2. Good morning! Start your day with a healthy and energizing morning routine. Set your alarm clock and don’t be tempted to sleep in on your workdays. Have a shower and breakfast and maybe even a short workout to start the day full of energy. Whatever gets you into gear.

3. Dress like you’d be going to work. This helps you to switch into ‘work mode’.

4. Have a break. Allow yourself at least one break in the workday. Sit down for lunch, go out to meet someone, go for a walk or read. If you have a tendency to forget the time because you’re so immersed in your work, set a timer. Many who work from home are glued to the screen all day.
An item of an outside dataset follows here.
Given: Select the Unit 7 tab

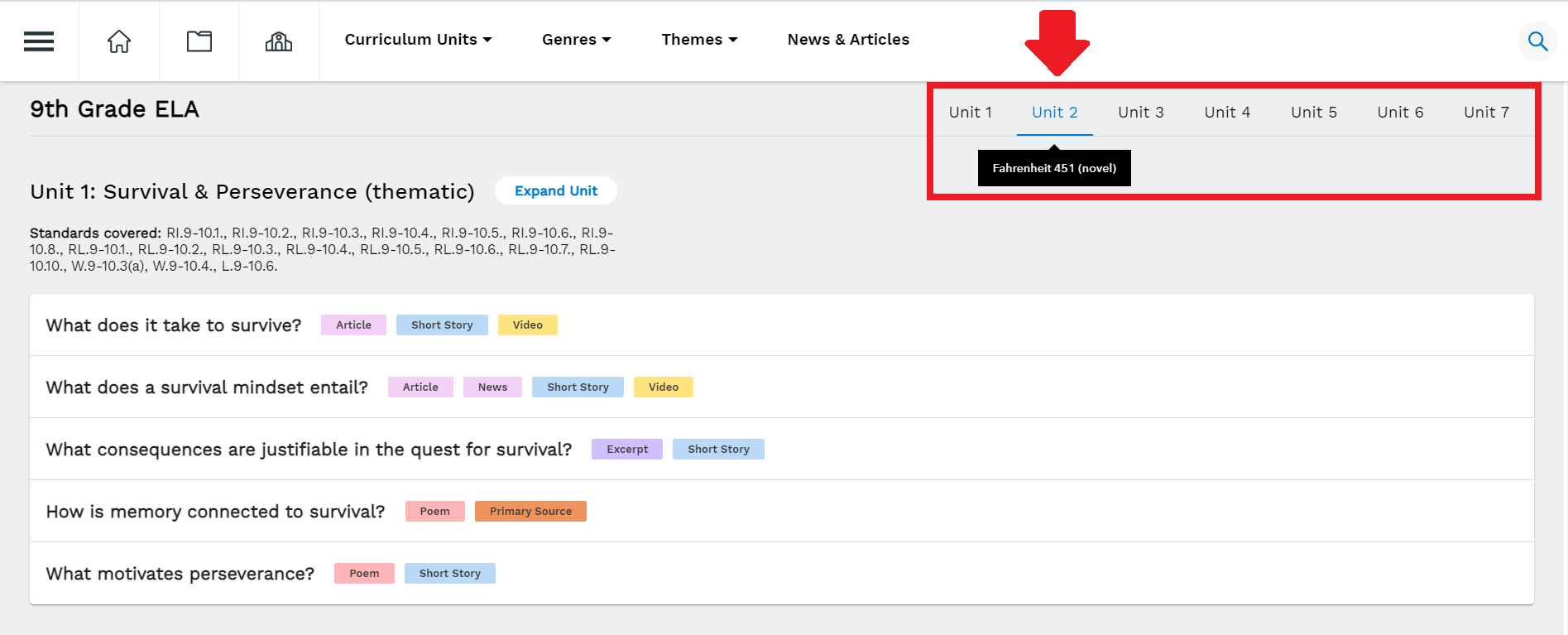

So, try to do something else during the break to give your eyes a rest, too.

5. Have a dedicated workspace. Define a space in your home as your workspace and make it a nice, tidy and inspiring place to be in. Whether it’s a whole room such as an office or only a desk or a table in the corner of your living room doesn’t matter. Personally, I prefer a room so I can close the door and symbolically call it a day. Try not to let your work take over the entire home. It is easier to switch off when your work isn’t constantly in your face.

6. Buddy up! If you struggle with concentrating on your work because of distractions in the home, find someone to be your accountability buddy. This can work over the phone or by meeting your buddy to work next to each other, be it in a public place or at home.

7. Get out! Some people can’t work when it’s too quiet. So, why not take your laptop to the library, the park or a café?

8. Plan your day. Typically, the to-do-lists of people working from home are endless. Hopefully, you will have your long-term and short-term goals set. However, you also need to break them down into daily tasks. My recommendation: allow a few minutes before you finish your workday to plan the next day. This prevents you from worrying that you might forget something. And don’t forget to allow time for breaks, too. Done? Go and enjoy your free time!

9. Stick to your plan. Take your work and yourself seriously. Don’t go to meet friends for coffee when you had a working day planned. Be honest and say that you’ve got a working day. Your work is not worth less just because you might not leave the house for it. Having said that, the beauty of working from home is more flexibility. Allow yourself some spontaneity from time to time – just not every time. Because, trust me, a lot of people will assume that you are available anytime, and you will need to work hard and consistently to convince them otherwise.

10. Call it a day. Stick to your closing time. If this is 5pm, stop doing what you’re working on and continue the next day. This is probably the hardest habit to adopt, and not always possible, but do give it a try.

11. Arrive in the ‘home mode’. Establish a daily routine that helps you to switch off. Consciously close the door to your workplace, or sit down to enjoy a cup of tea. Maybe you prefer going for a walk, cooking dinner or reading the paper – there are endless possibilities. This helps your mind to switch off and to switch to ‘leisure’ or ‘home’ mode.

You might use other routines or already have established some of those mentioned. Not all might work for you. Try to tweak them, so they meet your needs.